Finally, what can we infer about the mechanism by which binding of the natural ligand ATP promotes CFTR channel opening? The presence of bound ATP does not alter the global arrangement of conformations: rather ATP acts as a 'molecular glue' to stabilize the transition state and the open state. Because ATP-induced openings are terminated by ATP hydrolysis (Csanády et al., 2010), energetic interpretation of ATP-binding induced gating effects cannot be based on the comparison of WT gating in the presence and absence of ATP (Figure 1d, WT+ATP vs. WT). However, comparing gating parameters for spontaneous activity of WT CFTR and ATP-driven activity of hydrolysis-incompetent mutant CFTR channels offers some insight into the impact of ATP binding on gating energetics (Figure 3c, gray vs. orange free energy profiles). Mutations that disrupt ATP hydrolysis in site 2 all prolong τb and reduce CFTR gating to an equilibrium, by forcing the channels to close back through the same high-energy transition state they had traversed upon opening (cf. Figure 3a) (Vergani et al., 2005; Csanády et al., 2010; Sorum et al., 2015). For instance, comparison of Po and τb of the site 2 Walker-A mutant K1250R CFTR in saturating ATP (Po ~ 0.6, τ= 9323 ms [Vergani et al., 2005]) with those of spontaneously gating WT CFTR suggests that the presence of bound ATP stabilizes the open-channel state by ~10.3 kT (Figure 3c, right gray arrow) and increases ΔΔG(TO) by ~5.1 kT, respectively, which implies that bound ATP stabilizes the transition state by only ~5.2 kT (Figure 3c, left gray arrow). Thus, intriguingly, although the NBD interface is already tightened within site 2 in the ATP-bound transition state (Vergani et al., 2005; Sorum et al., 2015), the 'molecular glue' effect of bound ATP is further strengthened when the channel reaches the stable open state. The implication is that some rearrangements must still occur within the dimer interface between the transition state and the open state. One possibility is that, in the transition state, site 1 has not yet reached its full open-channel-like conformation. Perhaps the site 2 'glue' bonds fully already in the transition state, whereas bonding of the site 1 'glue' is completed only in the open-channel state. Further work will be needed to address the precise timing of site 1 motions during channel opening, and their contributions to CFTR gating energetics.

Materials and methods

Molecular biology

Mutations introduced (Stratagene, QuikChange) into pGEMHE-CFTR were confirmed by automated sequencing; cDNA was transcribed in vitro (Ambion, mMessage T7) and cRNA stored at −80°C.
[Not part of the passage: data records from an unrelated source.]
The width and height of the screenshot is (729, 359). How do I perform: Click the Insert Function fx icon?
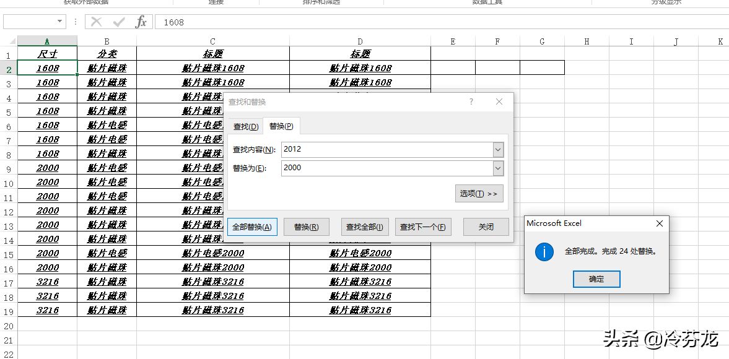(141, 22)
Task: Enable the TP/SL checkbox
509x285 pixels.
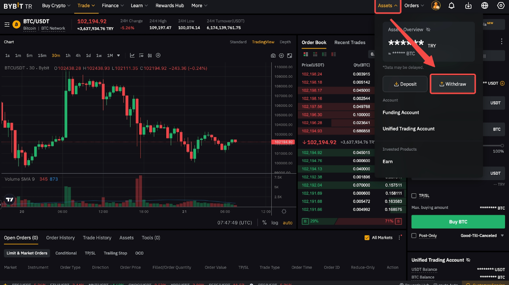Action: pos(414,196)
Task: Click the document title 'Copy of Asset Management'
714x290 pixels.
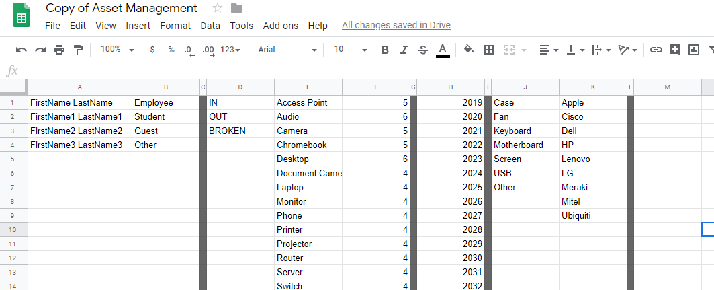Action: [x=122, y=8]
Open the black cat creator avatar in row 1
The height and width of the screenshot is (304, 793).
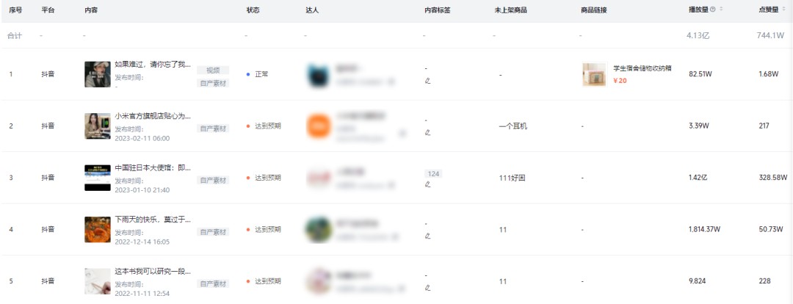click(319, 74)
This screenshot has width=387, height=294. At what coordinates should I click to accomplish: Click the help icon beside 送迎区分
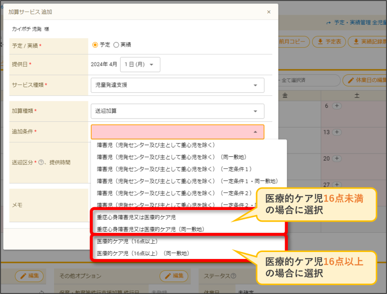pos(41,162)

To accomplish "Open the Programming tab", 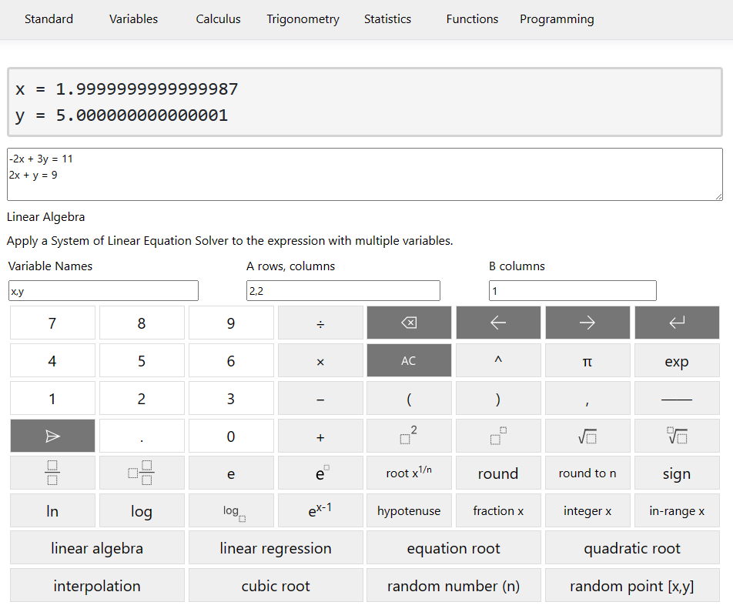I will pos(557,19).
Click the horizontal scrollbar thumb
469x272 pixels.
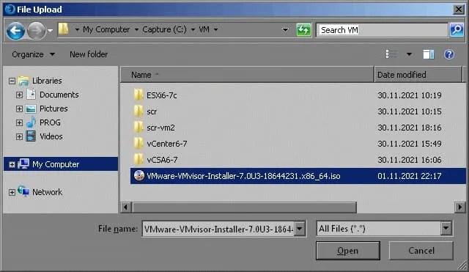244,207
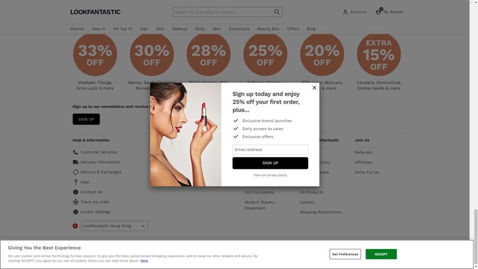Click the Track my order target icon
Image resolution: width=478 pixels, height=269 pixels.
[75, 202]
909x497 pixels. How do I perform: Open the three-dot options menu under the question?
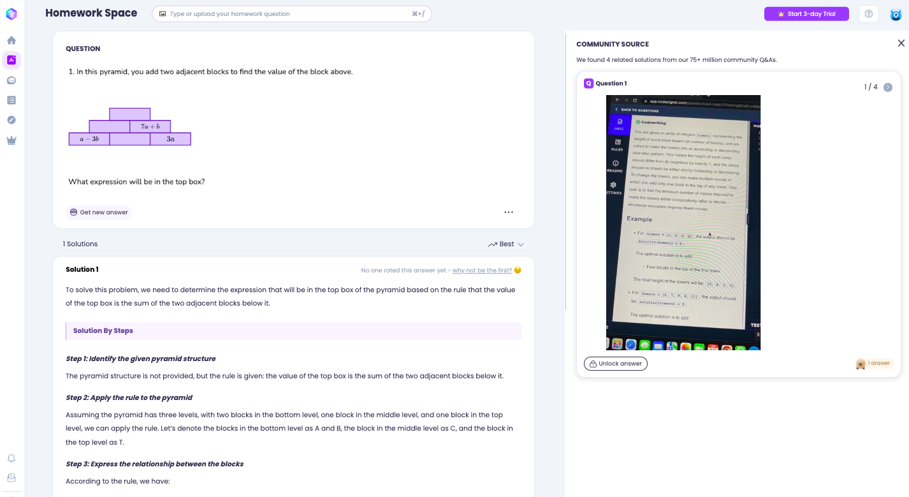pyautogui.click(x=508, y=212)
Isolation and injection of Xenopus oocytes

Oocytes were isolated from anaesthetized adult female Xenopus laevis frogs following Institutional Animal Care Committee guidelines, injected with 0.1–10 ng cRNA in a fixed 50 nl volume, and stored at 18°C as described (Szollosi et al., 2010). Current recordings were obtained 1–3 days after injection.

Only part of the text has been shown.